> [Problem statement] Every line from the one with "The image size is (1400, 855)." to the one with "Given: Click the Summary step dot indicator", including those two, is to be copied exactly; all other lines of the entries below are left out.
○ ○ ○ ○ ○
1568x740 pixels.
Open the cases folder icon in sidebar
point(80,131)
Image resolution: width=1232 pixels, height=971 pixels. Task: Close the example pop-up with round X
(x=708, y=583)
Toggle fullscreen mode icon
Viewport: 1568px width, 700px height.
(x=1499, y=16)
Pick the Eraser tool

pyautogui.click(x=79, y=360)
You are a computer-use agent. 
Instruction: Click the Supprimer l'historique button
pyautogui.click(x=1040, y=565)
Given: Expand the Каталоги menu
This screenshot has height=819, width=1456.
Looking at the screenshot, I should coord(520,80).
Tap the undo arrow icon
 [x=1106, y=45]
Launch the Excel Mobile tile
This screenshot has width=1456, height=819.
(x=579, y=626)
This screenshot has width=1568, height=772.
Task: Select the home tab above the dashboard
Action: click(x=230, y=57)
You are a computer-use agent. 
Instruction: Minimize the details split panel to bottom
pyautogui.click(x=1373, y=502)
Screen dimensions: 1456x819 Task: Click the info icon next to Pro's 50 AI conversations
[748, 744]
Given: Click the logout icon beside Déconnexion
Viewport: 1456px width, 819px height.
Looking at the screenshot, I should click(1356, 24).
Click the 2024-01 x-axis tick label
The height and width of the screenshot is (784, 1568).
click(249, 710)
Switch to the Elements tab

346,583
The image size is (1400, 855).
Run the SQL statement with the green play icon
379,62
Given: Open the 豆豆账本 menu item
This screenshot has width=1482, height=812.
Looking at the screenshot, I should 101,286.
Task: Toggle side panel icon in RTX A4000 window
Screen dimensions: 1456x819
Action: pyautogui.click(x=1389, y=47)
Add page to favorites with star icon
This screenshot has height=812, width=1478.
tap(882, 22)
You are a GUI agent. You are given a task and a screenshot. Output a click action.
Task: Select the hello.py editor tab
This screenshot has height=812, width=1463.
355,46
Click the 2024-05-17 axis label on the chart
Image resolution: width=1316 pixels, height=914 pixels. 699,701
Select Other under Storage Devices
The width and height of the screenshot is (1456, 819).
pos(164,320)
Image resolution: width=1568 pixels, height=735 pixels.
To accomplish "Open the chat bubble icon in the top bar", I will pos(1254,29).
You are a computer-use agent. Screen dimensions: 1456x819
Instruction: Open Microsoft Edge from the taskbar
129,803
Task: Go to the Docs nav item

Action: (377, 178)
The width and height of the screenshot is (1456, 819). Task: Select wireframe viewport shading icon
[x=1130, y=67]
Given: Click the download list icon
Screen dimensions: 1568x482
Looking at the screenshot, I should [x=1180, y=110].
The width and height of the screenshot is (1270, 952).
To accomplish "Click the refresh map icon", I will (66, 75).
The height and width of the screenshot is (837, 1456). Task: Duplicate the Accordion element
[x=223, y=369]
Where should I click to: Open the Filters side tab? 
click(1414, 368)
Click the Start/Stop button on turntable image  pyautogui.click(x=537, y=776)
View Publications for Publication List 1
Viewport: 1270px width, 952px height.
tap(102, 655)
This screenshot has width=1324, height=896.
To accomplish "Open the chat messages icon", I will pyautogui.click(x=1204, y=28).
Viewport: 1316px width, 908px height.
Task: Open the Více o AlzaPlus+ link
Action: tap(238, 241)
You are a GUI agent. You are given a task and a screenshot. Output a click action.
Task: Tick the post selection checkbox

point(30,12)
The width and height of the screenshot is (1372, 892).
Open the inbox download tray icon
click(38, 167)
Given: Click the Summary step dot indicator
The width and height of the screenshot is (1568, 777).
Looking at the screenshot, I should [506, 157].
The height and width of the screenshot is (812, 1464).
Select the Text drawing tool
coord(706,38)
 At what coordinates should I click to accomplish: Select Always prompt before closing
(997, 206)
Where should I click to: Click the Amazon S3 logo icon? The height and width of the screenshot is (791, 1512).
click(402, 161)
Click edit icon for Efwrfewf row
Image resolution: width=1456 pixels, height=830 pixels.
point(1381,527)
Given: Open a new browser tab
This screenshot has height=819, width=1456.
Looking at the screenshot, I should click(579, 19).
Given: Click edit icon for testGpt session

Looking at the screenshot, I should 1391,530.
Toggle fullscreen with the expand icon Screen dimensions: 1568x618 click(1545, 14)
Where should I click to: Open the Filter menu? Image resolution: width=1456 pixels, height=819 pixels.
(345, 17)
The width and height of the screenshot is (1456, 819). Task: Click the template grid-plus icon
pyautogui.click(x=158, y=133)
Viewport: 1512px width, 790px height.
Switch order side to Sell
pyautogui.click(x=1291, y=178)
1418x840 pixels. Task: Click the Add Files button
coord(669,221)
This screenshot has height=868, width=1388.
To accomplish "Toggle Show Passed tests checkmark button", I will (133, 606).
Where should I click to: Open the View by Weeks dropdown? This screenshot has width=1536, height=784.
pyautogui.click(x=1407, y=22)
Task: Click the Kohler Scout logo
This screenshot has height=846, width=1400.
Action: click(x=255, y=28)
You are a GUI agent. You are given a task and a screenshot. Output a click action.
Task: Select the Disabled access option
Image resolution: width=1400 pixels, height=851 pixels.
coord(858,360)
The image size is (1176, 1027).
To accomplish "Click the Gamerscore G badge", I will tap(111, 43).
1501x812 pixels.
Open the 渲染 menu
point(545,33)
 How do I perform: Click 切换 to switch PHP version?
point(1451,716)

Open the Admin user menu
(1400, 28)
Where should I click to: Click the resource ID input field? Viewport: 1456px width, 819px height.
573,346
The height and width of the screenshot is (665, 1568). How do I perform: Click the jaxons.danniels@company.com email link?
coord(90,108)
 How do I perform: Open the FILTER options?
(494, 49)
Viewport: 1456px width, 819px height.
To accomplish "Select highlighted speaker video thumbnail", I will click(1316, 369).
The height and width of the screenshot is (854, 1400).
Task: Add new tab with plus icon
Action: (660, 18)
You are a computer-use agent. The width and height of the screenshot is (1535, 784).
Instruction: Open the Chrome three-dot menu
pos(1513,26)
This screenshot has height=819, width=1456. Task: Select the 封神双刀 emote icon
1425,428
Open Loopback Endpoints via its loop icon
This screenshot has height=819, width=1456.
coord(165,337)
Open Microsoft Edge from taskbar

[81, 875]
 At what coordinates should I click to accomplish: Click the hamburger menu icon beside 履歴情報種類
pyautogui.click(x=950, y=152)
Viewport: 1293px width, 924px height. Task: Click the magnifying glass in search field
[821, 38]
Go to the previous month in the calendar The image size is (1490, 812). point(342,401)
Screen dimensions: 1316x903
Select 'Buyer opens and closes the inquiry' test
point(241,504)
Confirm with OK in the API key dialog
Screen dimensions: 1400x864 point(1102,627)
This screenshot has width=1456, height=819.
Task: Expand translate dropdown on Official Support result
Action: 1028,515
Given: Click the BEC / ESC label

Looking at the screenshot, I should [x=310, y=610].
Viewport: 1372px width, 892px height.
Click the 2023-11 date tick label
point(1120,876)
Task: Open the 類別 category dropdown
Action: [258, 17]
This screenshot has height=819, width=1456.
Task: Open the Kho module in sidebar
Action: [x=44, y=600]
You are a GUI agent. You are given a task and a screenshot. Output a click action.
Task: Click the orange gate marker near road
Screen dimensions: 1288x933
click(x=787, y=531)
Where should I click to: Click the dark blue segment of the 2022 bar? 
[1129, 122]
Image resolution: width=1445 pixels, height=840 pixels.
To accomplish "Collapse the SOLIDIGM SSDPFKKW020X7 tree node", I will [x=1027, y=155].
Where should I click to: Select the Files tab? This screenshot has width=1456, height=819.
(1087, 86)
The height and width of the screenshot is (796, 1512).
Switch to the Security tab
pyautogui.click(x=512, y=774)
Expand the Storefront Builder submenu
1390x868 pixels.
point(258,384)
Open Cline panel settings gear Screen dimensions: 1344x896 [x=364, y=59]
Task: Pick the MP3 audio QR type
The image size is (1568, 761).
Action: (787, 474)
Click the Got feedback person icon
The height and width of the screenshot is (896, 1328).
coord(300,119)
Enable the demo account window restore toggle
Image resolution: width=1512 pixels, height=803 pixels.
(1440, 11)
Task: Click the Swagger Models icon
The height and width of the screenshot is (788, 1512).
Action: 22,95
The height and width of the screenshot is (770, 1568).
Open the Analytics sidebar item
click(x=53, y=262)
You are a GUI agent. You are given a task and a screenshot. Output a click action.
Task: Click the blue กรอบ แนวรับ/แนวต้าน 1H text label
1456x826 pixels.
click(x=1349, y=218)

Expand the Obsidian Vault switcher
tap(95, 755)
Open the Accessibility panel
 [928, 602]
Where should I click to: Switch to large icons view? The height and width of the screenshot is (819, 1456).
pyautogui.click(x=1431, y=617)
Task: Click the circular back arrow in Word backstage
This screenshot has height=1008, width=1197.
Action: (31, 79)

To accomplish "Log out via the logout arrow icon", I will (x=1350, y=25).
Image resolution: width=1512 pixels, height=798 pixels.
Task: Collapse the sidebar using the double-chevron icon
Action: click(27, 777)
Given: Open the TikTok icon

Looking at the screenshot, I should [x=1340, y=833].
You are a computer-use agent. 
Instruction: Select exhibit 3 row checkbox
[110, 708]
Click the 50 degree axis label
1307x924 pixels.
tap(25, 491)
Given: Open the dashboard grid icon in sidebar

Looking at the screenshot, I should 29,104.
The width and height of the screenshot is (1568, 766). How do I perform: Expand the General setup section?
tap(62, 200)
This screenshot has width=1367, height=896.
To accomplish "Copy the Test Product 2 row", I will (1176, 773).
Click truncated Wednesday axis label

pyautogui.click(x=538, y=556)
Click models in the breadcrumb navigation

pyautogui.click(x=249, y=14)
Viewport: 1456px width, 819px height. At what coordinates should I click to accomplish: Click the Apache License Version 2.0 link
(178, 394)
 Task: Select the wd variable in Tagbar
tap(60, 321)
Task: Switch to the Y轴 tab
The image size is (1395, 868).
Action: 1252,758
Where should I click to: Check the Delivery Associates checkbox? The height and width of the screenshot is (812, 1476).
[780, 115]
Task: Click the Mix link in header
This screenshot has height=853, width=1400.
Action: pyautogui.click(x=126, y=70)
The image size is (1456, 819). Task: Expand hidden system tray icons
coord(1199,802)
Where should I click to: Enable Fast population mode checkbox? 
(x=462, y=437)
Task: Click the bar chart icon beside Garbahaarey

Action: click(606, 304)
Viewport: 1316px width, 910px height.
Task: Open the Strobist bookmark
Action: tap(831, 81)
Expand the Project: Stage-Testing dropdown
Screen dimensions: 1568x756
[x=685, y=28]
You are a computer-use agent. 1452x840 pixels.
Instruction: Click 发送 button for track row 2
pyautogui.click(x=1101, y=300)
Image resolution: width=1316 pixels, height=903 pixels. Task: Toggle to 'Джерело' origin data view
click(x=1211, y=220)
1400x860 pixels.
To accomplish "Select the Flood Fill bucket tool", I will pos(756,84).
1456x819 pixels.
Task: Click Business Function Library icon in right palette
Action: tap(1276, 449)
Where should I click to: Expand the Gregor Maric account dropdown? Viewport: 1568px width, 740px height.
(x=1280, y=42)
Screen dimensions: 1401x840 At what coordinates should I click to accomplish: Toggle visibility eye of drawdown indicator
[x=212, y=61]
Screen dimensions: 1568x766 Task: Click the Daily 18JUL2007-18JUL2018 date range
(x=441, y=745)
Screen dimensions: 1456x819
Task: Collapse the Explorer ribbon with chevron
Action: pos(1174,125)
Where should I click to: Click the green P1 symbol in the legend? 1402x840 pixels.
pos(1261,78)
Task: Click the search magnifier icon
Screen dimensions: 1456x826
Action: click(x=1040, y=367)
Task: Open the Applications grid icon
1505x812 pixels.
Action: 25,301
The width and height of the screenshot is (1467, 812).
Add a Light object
○ ○ ○ ○ ○
> [Exercise answer]
The image size is (1400, 855).
Run the SQL statement with the green play icon
379,62
Given: Open the 豆豆账本 menu item
This screenshot has width=1482, height=812.
Looking at the screenshot, I should 101,286.
Task: Toggle side panel icon in RTX A4000 window
Screen dimensions: 1456x819
Action: pyautogui.click(x=1389, y=47)
Add page to favorites with star icon
This screenshot has height=812, width=1478.
tap(882, 22)
You are a GUI agent. You are given a task and a screenshot. Output a click action.
Task: Select the hello.py editor tab
This screenshot has height=812, width=1463.
355,46
Click the 2024-05-17 axis label on the chart
Image resolution: width=1316 pixels, height=914 pixels. 699,701
Select Other under Storage Devices
The width and height of the screenshot is (1456, 819).
pos(164,320)
Image resolution: width=1568 pixels, height=735 pixels.
To accomplish "Open the chat bubble icon in the top bar", I will pos(1254,29).
You are a computer-use agent. Screen dimensions: 1456x819
Instruction: Open Microsoft Edge from the taskbar
129,803
Task: Go to the Docs nav item

Action: (377, 178)
The width and height of the screenshot is (1456, 819). Task: Select wireframe viewport shading icon
[x=1130, y=67]
Given: Click the download list icon
Screen dimensions: 1568x482
Looking at the screenshot, I should [x=1180, y=110].
The width and height of the screenshot is (1270, 952).
To accomplish "Click the refresh map icon", I will (66, 75).
The height and width of the screenshot is (837, 1456). Task: Duplicate the Accordion element
[x=223, y=369]
Where should I click to: Open the Filters side tab? 
click(1414, 368)
Click the Start/Stop button on turntable image  pyautogui.click(x=537, y=776)
View Publications for Publication List 1
Viewport: 1270px width, 952px height.
tap(102, 655)
This screenshot has width=1324, height=896.
To accomplish "Open the chat messages icon", I will pyautogui.click(x=1204, y=28).
Viewport: 1316px width, 908px height.
Task: Open the Více o AlzaPlus+ link
Action: tap(238, 241)
You are a GUI agent. You are given a task and a screenshot. Output a click action.
Task: Tick the post selection checkbox

point(30,12)
The width and height of the screenshot is (1372, 892).
Open the inbox download tray icon
click(38, 167)
Given: Click the Summary step dot indicator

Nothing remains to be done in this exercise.